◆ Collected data
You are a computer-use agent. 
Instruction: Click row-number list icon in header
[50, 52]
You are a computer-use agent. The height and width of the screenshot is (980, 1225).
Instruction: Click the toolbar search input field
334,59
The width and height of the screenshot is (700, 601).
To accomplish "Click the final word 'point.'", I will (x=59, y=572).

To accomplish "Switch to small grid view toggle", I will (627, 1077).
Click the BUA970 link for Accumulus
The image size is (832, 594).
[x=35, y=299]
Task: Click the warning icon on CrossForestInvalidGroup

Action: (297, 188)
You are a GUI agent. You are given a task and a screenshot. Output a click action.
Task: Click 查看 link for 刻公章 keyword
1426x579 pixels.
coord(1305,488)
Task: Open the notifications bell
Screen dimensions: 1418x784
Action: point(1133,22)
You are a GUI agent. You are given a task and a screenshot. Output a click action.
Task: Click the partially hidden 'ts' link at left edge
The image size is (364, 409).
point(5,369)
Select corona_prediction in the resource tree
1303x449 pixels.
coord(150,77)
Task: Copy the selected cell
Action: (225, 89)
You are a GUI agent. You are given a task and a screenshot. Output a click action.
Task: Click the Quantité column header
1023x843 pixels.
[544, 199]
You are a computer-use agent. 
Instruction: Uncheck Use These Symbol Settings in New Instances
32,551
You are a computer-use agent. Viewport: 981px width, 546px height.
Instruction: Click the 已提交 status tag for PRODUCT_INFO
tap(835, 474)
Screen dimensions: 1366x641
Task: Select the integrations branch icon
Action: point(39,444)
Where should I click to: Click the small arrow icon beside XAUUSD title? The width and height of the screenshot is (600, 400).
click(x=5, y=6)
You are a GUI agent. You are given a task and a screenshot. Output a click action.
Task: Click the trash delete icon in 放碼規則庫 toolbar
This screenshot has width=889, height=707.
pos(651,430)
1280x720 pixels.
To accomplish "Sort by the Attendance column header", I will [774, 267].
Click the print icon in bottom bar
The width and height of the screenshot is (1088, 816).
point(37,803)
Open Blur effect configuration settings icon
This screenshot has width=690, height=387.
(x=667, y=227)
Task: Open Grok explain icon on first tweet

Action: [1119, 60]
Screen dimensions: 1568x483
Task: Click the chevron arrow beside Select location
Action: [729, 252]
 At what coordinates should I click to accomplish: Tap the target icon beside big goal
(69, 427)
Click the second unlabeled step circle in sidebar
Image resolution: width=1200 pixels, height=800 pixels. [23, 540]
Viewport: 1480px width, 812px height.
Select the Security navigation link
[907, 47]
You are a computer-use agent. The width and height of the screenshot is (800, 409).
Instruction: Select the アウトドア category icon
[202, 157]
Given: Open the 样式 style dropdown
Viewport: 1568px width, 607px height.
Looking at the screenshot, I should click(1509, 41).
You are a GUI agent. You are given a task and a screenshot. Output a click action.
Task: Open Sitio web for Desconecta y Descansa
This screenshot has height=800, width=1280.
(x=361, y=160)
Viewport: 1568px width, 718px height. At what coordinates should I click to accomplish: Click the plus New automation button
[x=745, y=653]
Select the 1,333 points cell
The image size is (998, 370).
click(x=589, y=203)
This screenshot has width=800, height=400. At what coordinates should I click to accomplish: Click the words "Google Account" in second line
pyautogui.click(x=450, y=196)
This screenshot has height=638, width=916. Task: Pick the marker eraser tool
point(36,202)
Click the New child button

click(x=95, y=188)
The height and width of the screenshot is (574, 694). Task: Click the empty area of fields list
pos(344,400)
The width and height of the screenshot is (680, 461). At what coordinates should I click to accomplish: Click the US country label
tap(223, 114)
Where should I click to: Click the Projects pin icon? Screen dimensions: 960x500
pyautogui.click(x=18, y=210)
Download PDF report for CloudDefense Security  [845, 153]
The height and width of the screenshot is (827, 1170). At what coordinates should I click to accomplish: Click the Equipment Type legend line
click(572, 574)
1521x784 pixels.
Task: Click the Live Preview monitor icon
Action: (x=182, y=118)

◆ How to complete this task
Every line above should be retyped exactly as given.

◆ Result for this exercise
You are a computer-use agent. 
Instruction: Click row-number list icon in header
[50, 52]
You are a computer-use agent. The height and width of the screenshot is (980, 1225).
Instruction: Click the toolbar search input field
334,59
The width and height of the screenshot is (700, 601).
To accomplish "Click the final word 'point.'", I will (x=59, y=572).

To accomplish "Switch to small grid view toggle", I will (627, 1077).
Click the BUA970 link for Accumulus
The image size is (832, 594).
[x=35, y=299]
Task: Click the warning icon on CrossForestInvalidGroup

Action: (297, 188)
You are a GUI agent. You are given a task and a screenshot. Output a click action.
Task: Click 查看 link for 刻公章 keyword
1426x579 pixels.
coord(1305,488)
Task: Open the notifications bell
Screen dimensions: 1418x784
Action: point(1133,22)
You are a GUI agent. You are given a task and a screenshot. Output a click action.
Task: Click the partially hidden 'ts' link at left edge
The image size is (364, 409).
point(5,369)
Select corona_prediction in the resource tree
1303x449 pixels.
coord(150,77)
Task: Copy the selected cell
Action: (225, 89)
You are a GUI agent. You are given a task and a screenshot. Output a click action.
Task: Click the Quantité column header
1023x843 pixels.
[544, 199]
You are a computer-use agent. 
Instruction: Uncheck Use These Symbol Settings in New Instances
32,551
You are a computer-use agent. Viewport: 981px width, 546px height.
Instruction: Click the 已提交 status tag for PRODUCT_INFO
tap(835, 474)
Screen dimensions: 1366x641
Task: Select the integrations branch icon
Action: point(39,444)
Where should I click to: Click the small arrow icon beside XAUUSD title? The width and height of the screenshot is (600, 400).
click(x=5, y=6)
You are a GUI agent. You are given a task and a screenshot. Output a click action.
Task: Click the trash delete icon in 放碼規則庫 toolbar
This screenshot has width=889, height=707.
pos(651,430)
1280x720 pixels.
To accomplish "Sort by the Attendance column header", I will [774, 267].
Click the print icon in bottom bar
The width and height of the screenshot is (1088, 816).
point(37,803)
Open Blur effect configuration settings icon
This screenshot has width=690, height=387.
(x=667, y=227)
Task: Open Grok explain icon on first tweet

Action: [1119, 60]
Screen dimensions: 1568x483
Task: Click the chevron arrow beside Select location
Action: [729, 252]
 At what coordinates should I click to accomplish: Tap the target icon beside big goal
(69, 427)
Click the second unlabeled step circle in sidebar
Image resolution: width=1200 pixels, height=800 pixels. [23, 540]
Viewport: 1480px width, 812px height.
Select the Security navigation link
[907, 47]
You are a computer-use agent. The width and height of the screenshot is (800, 409).
Instruction: Select the アウトドア category icon
[202, 157]
Given: Open the 样式 style dropdown
Viewport: 1568px width, 607px height.
Looking at the screenshot, I should click(1509, 41).
You are a GUI agent. You are given a task and a screenshot. Output a click action.
Task: Open Sitio web for Desconecta y Descansa
This screenshot has height=800, width=1280.
(x=361, y=160)
Viewport: 1568px width, 718px height. At what coordinates should I click to accomplish: Click the plus New automation button
[x=745, y=653]
Select the 1,333 points cell
The image size is (998, 370).
click(x=589, y=203)
This screenshot has width=800, height=400. At what coordinates should I click to accomplish: Click the words "Google Account" in second line
pyautogui.click(x=450, y=196)
This screenshot has height=638, width=916. Task: Pick the marker eraser tool
point(36,202)
Click the New child button

click(x=95, y=188)
The height and width of the screenshot is (574, 694). Task: Click the empty area of fields list
pos(344,400)
The width and height of the screenshot is (680, 461). At what coordinates should I click to accomplish: Click the US country label
tap(223, 114)
Where should I click to: Click the Projects pin icon? Screen dimensions: 960x500
pyautogui.click(x=18, y=210)
Download PDF report for CloudDefense Security  [845, 153]
The height and width of the screenshot is (827, 1170). At what coordinates should I click to accomplish: Click the Equipment Type legend line
click(572, 574)
1521x784 pixels.
Task: Click the Live Preview monitor icon
Action: (x=182, y=118)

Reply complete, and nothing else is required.